* **Set task**
From the passage on foreign aid after the Indonesian earthquake below, return everything from "There is particular" down to "the agency said.", copied word for word.

* **Document passage**
• • • • •
The Australian Council for International Development’s chief, Marc Purcell, said he had never seen a letter like it.
“The latest information that we have is that the Government of Indonesia had offers of humanitarian assistance from 29 countries and a 102 international NGO’s … not just from Australia but from a total of 17 countries, so it quickly becomes a really big logistical exercise for a government,” he said.
Mr Purcell said Australia should respect the country’s decision.
A few foreign aid workers have been in the disaster zone, including some searching for survivors in the ruins of collapsed buildings in Palu, 1,500 kilometres north-east of the capital, Jakarta. A German group brought in a water-purification system.
‘There are political sensitivities … an election coming up’
As well as being concerned to show it can manage disasters on its own, Indonesian governments are wary of being too open to outside help because they could face criticism from political opponents.
There is particular resistance to the presence of foreign military personnel as it could be seen as an infringement of sovereignty.
“There are political sensitivities, especially with an election coming up, and sovereignty is another issue,” said Keith Loveard, senior analyst with advisory and risk firm Concord Consulting, referring to polls due in Muslim-majority Indonesia next year.
Many countries regulate the activity of foreign aid groups but restrictions are sometimes set aside after major disasters.
Many of the displaced in Sulawesi are living in basic shelters in Palu and surrounding hills.
A plan to relocate communities is being drawn up, the agency said.
The Government has allocated 560 billion rupiah ($51.9 million) for quake relief and has said some 20 countries have offered help.
In 2004, a quake off Sumatra island triggered a tsunami across the Indian Ocean that killed 226,000 people in 13 countries, including more than 120,000 in Indonesia.
Foreign governments and aid groups played a big role in the emergency response and recovery efforts in 2004.
• • • • •
* **Extracted data**
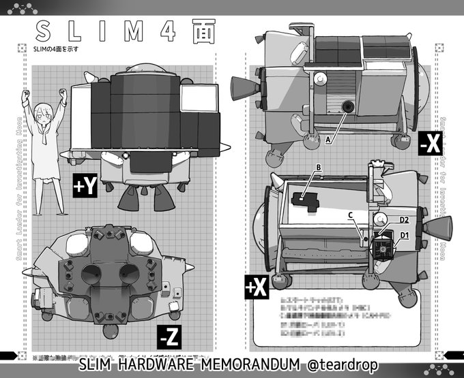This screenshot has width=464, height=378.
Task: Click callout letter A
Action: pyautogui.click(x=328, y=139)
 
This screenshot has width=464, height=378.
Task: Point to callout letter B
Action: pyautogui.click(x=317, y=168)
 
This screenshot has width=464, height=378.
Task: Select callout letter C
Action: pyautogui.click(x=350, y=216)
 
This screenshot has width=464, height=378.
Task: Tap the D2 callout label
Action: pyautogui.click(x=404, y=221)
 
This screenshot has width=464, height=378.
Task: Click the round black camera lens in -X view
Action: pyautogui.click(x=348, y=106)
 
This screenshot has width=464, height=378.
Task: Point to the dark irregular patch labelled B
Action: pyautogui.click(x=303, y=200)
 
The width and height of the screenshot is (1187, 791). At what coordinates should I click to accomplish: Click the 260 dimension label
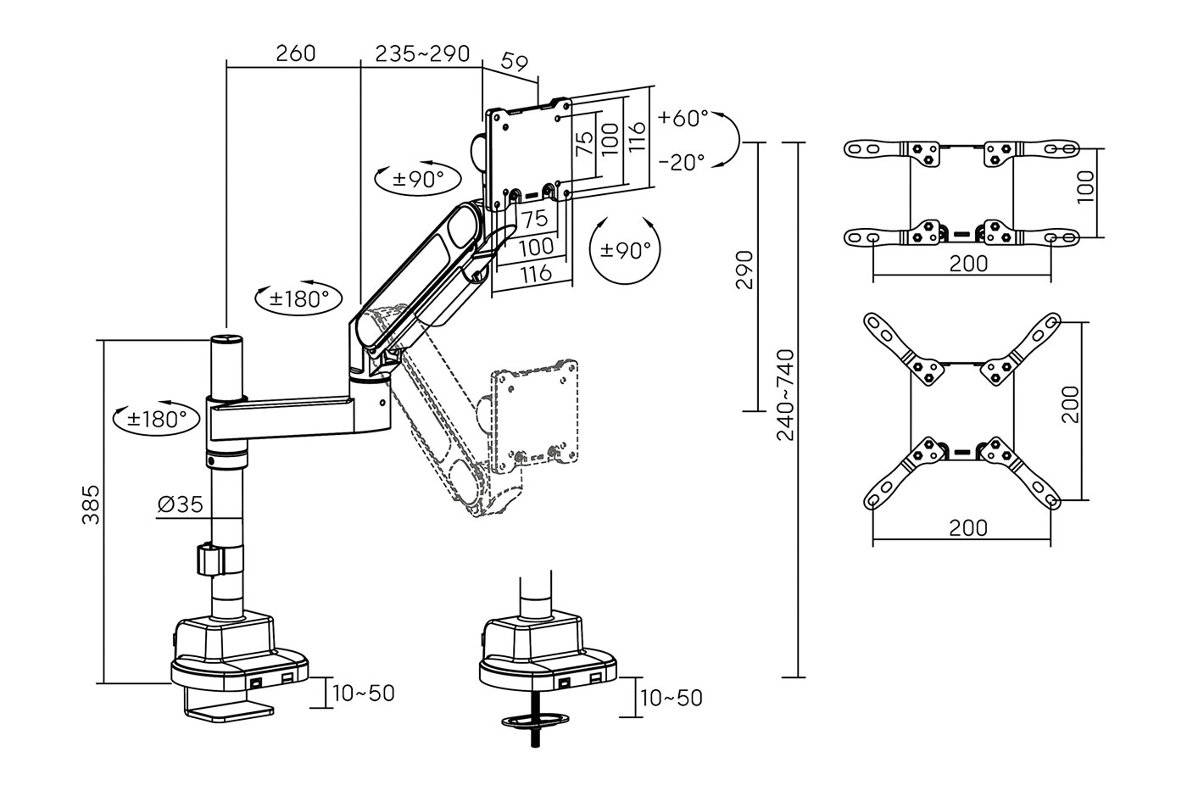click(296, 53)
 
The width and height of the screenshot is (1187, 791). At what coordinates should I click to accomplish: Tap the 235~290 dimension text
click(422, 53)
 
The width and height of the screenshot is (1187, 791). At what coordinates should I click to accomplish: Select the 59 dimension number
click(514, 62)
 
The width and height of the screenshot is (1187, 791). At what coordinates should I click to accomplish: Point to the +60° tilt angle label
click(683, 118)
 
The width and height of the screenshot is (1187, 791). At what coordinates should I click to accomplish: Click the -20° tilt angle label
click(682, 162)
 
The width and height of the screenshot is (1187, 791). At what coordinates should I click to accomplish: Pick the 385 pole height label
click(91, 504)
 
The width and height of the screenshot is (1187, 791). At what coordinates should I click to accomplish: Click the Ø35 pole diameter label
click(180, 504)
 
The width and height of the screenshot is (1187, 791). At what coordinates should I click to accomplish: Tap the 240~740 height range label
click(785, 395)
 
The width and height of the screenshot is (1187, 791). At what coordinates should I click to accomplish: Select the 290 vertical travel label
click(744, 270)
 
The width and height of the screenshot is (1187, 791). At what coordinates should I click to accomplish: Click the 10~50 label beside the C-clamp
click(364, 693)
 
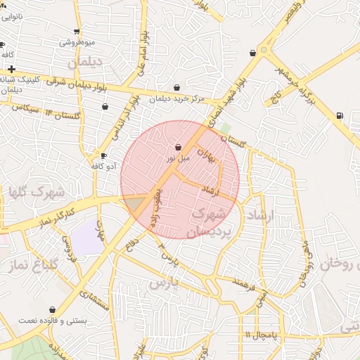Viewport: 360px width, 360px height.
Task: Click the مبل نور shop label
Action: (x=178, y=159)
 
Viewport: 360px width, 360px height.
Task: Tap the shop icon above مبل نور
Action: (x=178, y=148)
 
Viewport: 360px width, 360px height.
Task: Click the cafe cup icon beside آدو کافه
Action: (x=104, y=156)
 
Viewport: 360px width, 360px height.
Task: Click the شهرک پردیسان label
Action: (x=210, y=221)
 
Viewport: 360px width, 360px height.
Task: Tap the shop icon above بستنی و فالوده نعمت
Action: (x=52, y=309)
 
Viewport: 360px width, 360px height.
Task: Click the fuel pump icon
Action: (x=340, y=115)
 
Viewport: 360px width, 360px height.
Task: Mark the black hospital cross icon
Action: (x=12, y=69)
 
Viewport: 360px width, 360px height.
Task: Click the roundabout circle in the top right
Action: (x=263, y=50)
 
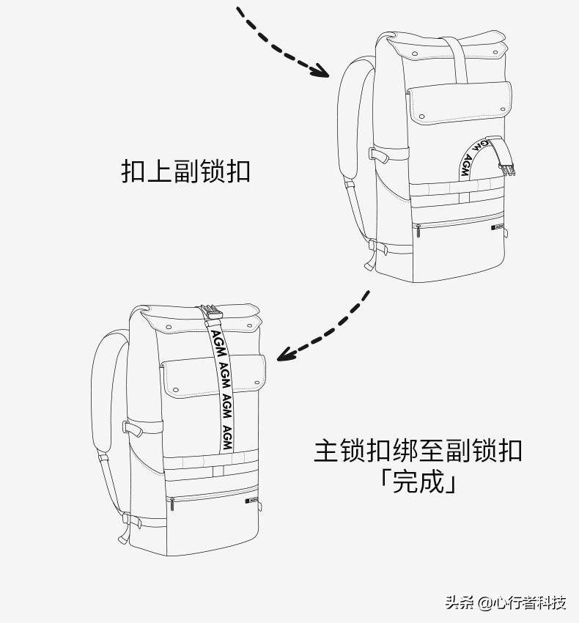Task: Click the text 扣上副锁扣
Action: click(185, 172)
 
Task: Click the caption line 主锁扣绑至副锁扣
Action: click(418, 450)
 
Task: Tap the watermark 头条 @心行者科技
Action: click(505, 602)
• • • • •
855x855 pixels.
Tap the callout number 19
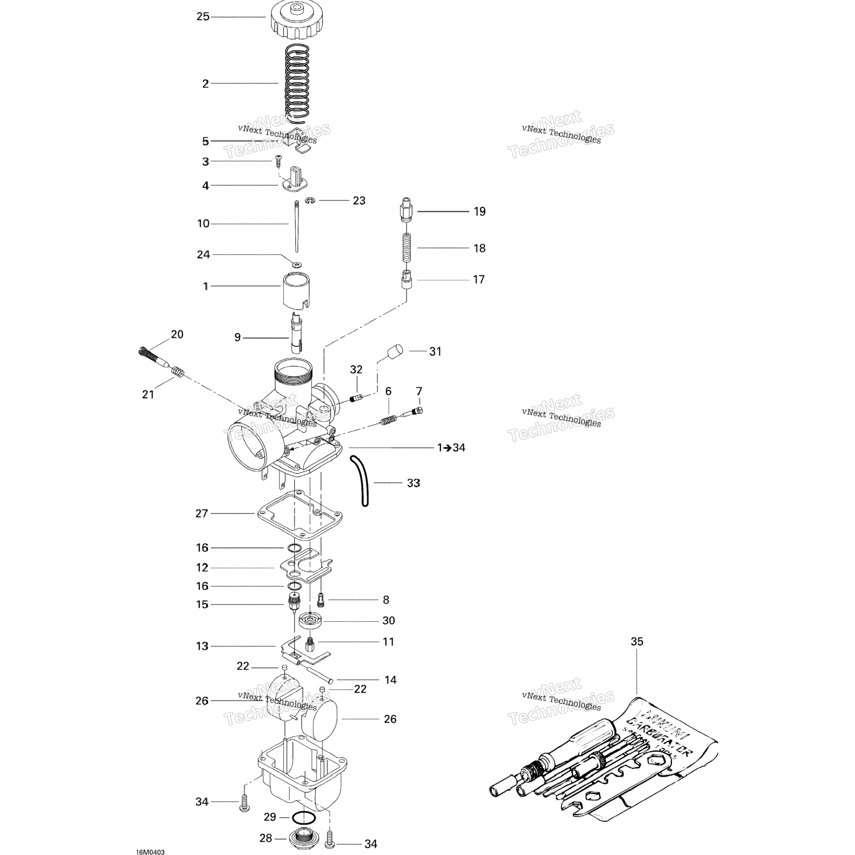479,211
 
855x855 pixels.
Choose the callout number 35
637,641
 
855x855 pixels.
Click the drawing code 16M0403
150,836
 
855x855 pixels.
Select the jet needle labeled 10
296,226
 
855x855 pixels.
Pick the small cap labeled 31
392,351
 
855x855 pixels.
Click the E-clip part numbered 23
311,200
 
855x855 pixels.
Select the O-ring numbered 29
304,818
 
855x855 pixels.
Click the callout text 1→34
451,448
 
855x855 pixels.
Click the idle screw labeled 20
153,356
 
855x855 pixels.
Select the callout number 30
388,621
• • • • •
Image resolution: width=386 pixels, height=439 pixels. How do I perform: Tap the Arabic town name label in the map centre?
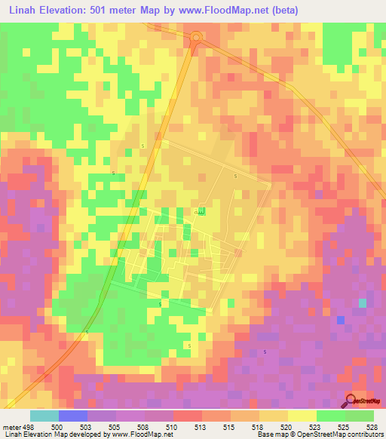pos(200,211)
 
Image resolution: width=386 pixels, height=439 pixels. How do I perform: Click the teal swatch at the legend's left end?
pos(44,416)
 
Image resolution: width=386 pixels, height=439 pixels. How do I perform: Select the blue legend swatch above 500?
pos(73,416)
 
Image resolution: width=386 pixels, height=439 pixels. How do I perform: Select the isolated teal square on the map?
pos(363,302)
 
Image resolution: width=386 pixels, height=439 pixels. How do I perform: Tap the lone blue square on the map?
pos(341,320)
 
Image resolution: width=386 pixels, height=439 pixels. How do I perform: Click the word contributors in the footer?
• • • • •
* **Output of the task**
There is particular resistance to the presence of foreign military personnel as it could be seen as an infringement of sovereignty.
“There are political sensitivities, especially with an election coming up, and sovereignty is another issue,” said Keith Loveard, senior analyst with advisory and risk firm Concord Consulting, referring to polls due in Muslim-majority Indonesia next year.
Many countries regulate the activity of foreign aid groups but restrictions are sometimes set aside after major disasters.
Many of the displaced in Sulawesi are living in basic shelters in Palu and surrounding hills.
A plan to relocate communities is being drawn up, the agency said.